Spielewelt
Städte zum Verkauf

Jetzt ist es raus, welche Städte das Spielbrett der Monopoly Deutschland-Ausgabe zieren werden. Landeshauptstädte wie Stuttgart oder Dresden wurden in der Internet-Abstimmung verschmäht, viele mittelgroße Städte konnten hingegen punkten.

HB DREIEICH. Berlin, Hamburg, Frankfurt, München und Mannheim sind in der geplanten neuen Deutschland-Ausgabe des Monopoly-Spiels vertreten - Karlsruhe, Stuttgart und Dresden hingegen nicht. Wie ein Sprecher des hessischen Hasbro-Verlags (Dreieich) am Montag mitteilte, wurden insgesamt 22 deutsche Städte ausgewählt.

Im Monopoly-Deutschland werden die bisherigen Straßennamen wie „Schlossallee“ oder „Badstraße“ durch Städtenamen ersetzt. Gewählt wurden nun: Aachen, Augsburg, Berlin, Bielefeld, Bremen, Chemnitz, Düsseldorf, Frankfurt, Halle, Hamburg, Heidelberg, Jena, Köln, Leipzig, Lübeck, Mannheim, München, Münster, Regensburg, Saarbrücken, Schwerin und Würzburg. Welche Stadt den Zuschlag für das teuerste und das billigste Spielfeld erhält, will der Hersteller aber erst zur Markteinführung im September verraten.

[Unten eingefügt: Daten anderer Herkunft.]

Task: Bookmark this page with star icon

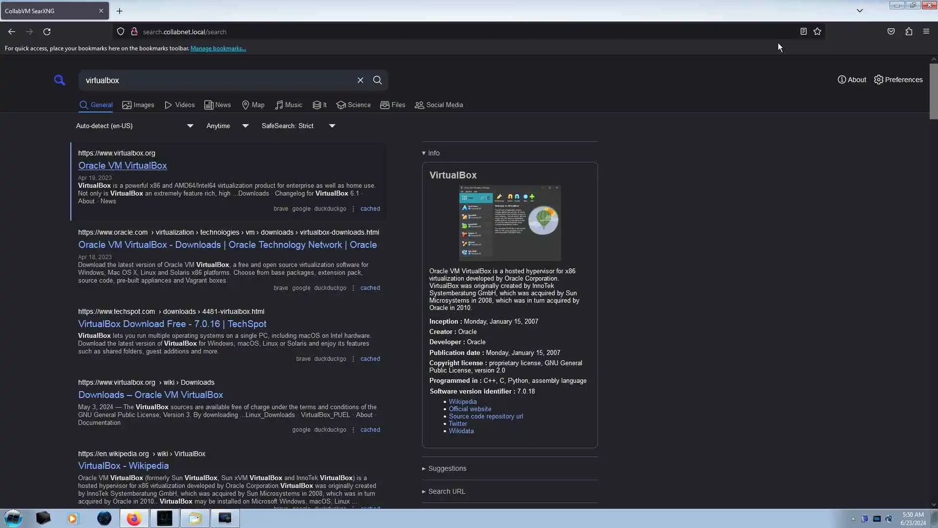Action: [x=817, y=32]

Seit Mitte Januar hatten 41 Städte in einer Internet-Wahl um die begehrtesten Positionen in der Ausgabe von „Monopoly Deutschland“ gerungen. Mehr als eine halbe Million Internet-Wähler hatten an der Aktion teilgenommen. Die am häufigsten im Internet angeklickte Stadt soll statt der „Schlossallee“ das begehrteste Spielfeld markieren.

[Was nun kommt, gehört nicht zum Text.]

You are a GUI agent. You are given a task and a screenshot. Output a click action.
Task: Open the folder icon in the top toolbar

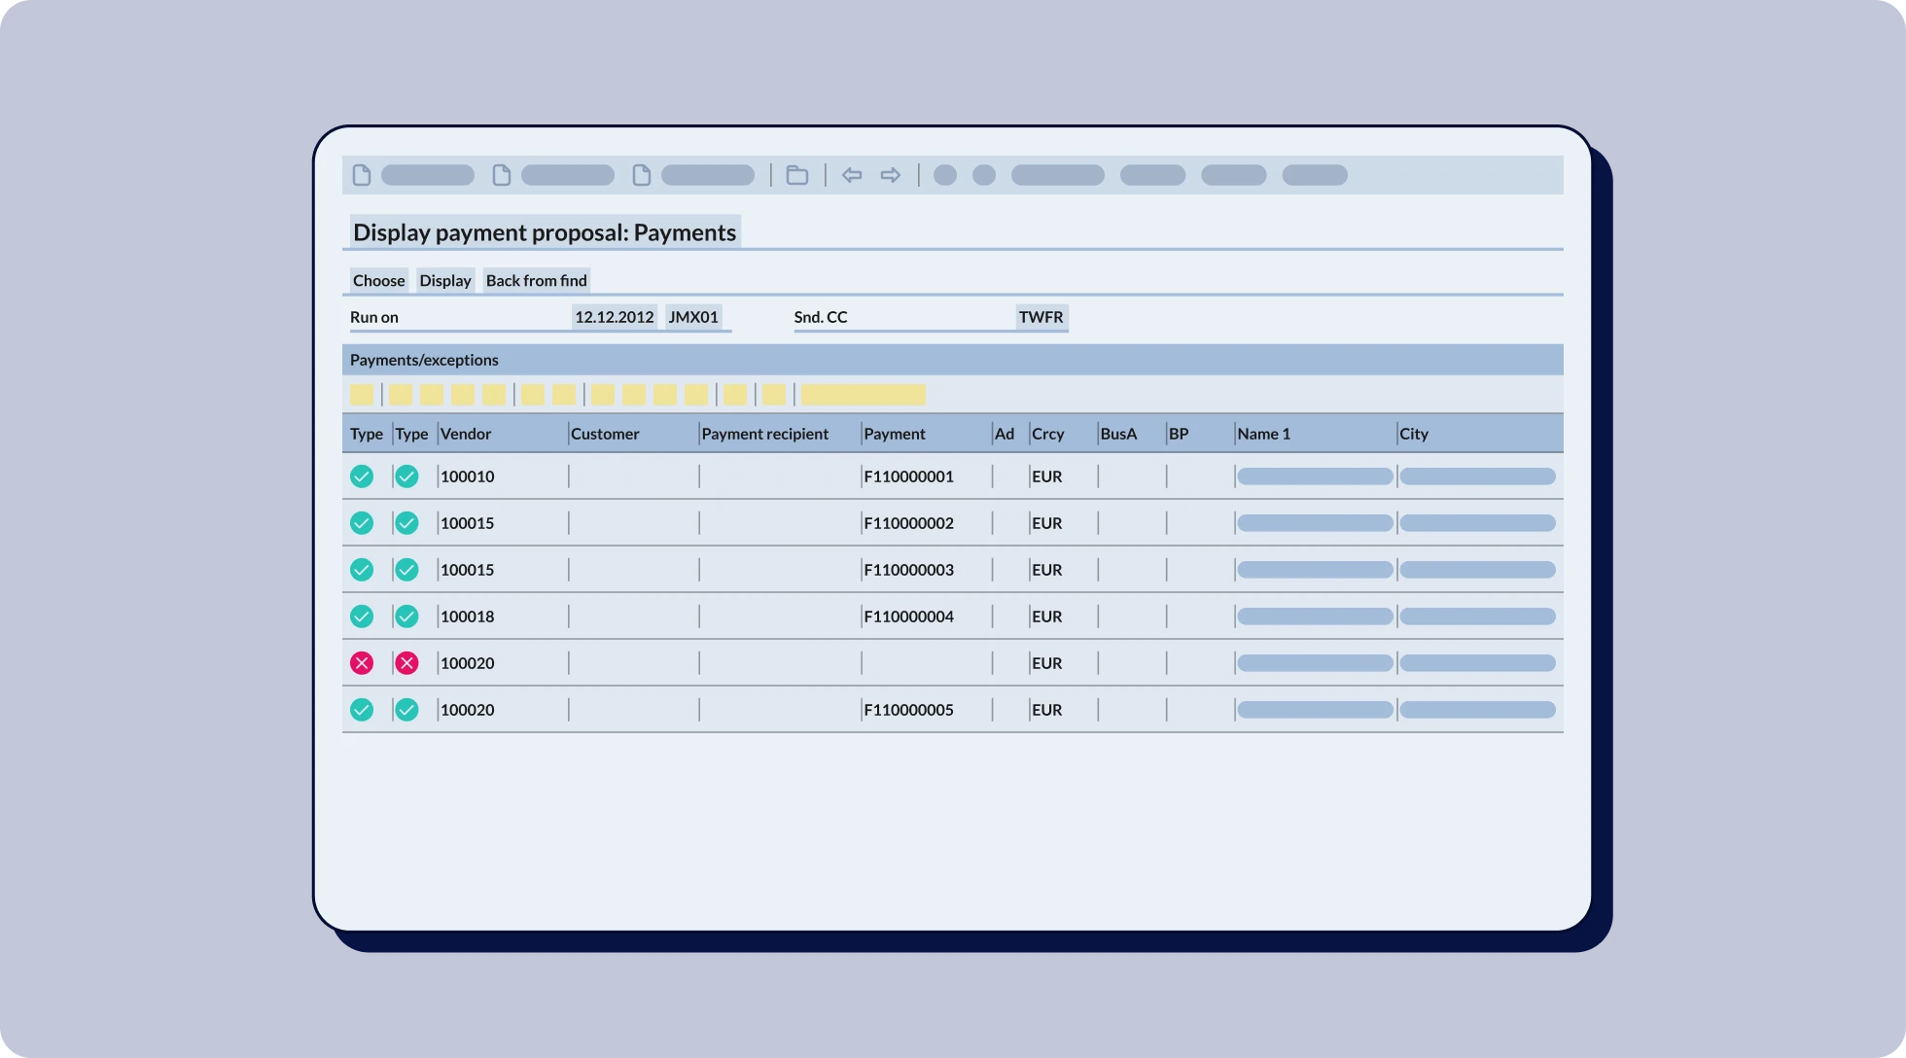pos(797,175)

Jede Stadt wird mit einem ihrer Wahrzeichen abgebildet, über das die Internetbenutzer ebenfalls abgestimmt haben. In Berlin ist dies das Brandenburger Tor, in Frankfurt die Skyline und in Hamburg der Hafen. Meistgewählte Bahnhöfe waren die in Hamburg, Leipzig, Köln und Nürnberg. Das neue „nationale Brett“ kommt zunächst mit einer Auflage von 100 000 Exemplaren in den Handel. Insgesamt werden jedes Jahr rund eine halbe Million „Monopoly“-Spiele gekauft.